Your job is to print, exactly, the lines in the data below from the line with "Screen dimensions: 1000x563" through the line with "the Esc key", both included, and to omit any picture.

→ Data
+++

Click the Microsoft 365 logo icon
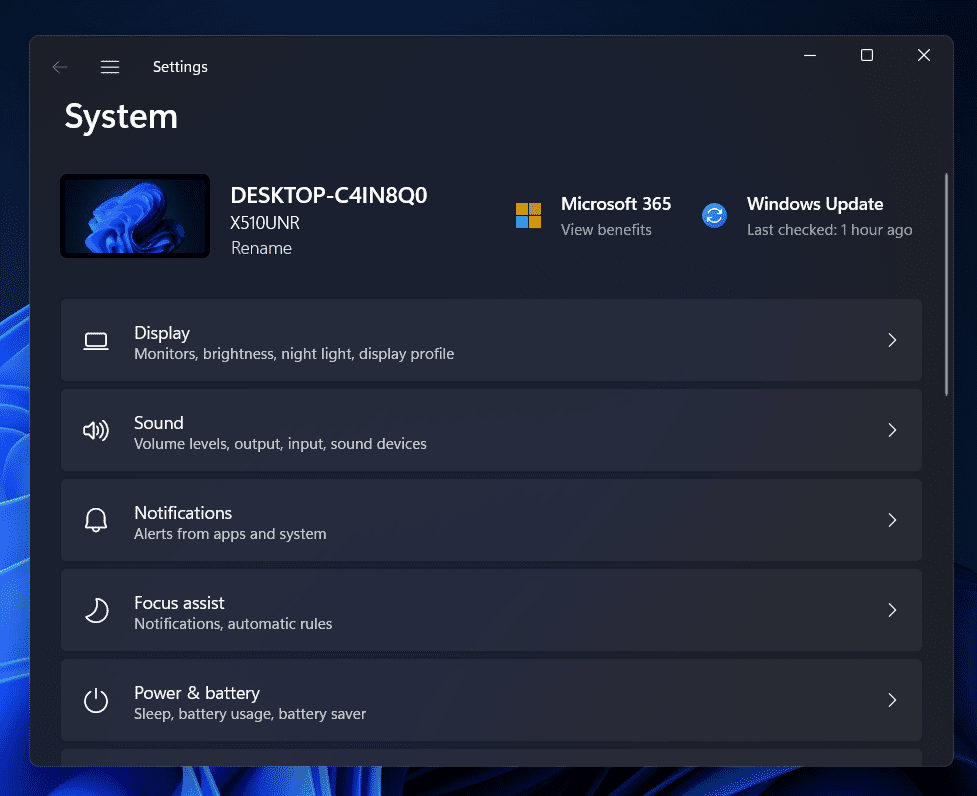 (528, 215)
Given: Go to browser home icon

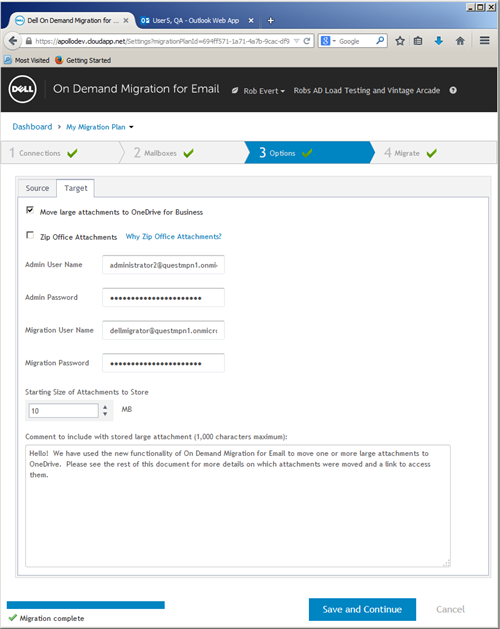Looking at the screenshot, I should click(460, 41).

+++

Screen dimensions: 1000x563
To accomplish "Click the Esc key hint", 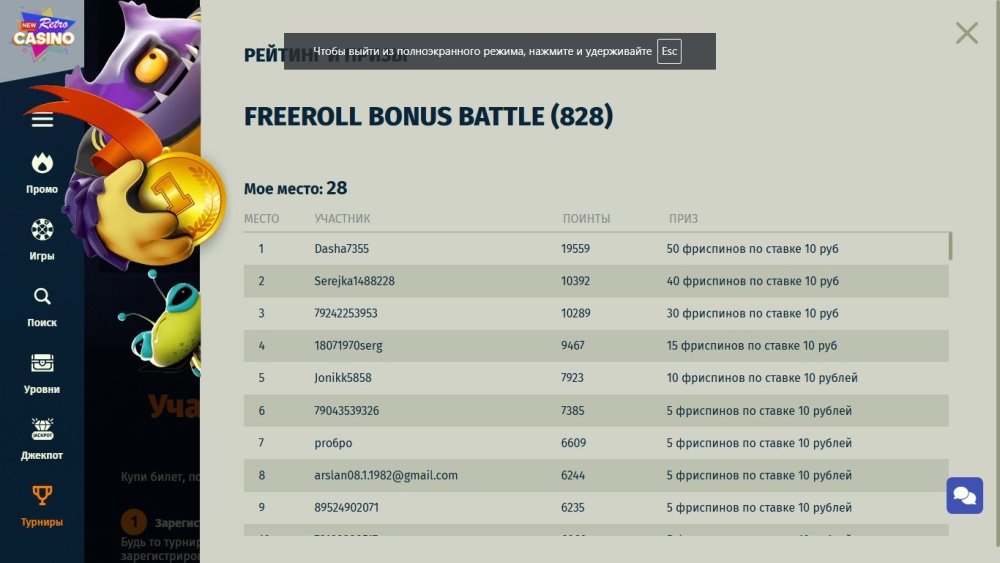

+++

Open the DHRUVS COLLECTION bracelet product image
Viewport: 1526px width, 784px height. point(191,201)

+++

→ Written response
Screen dimensions: 1000x563
To accomplish "Click the Esc key hint", 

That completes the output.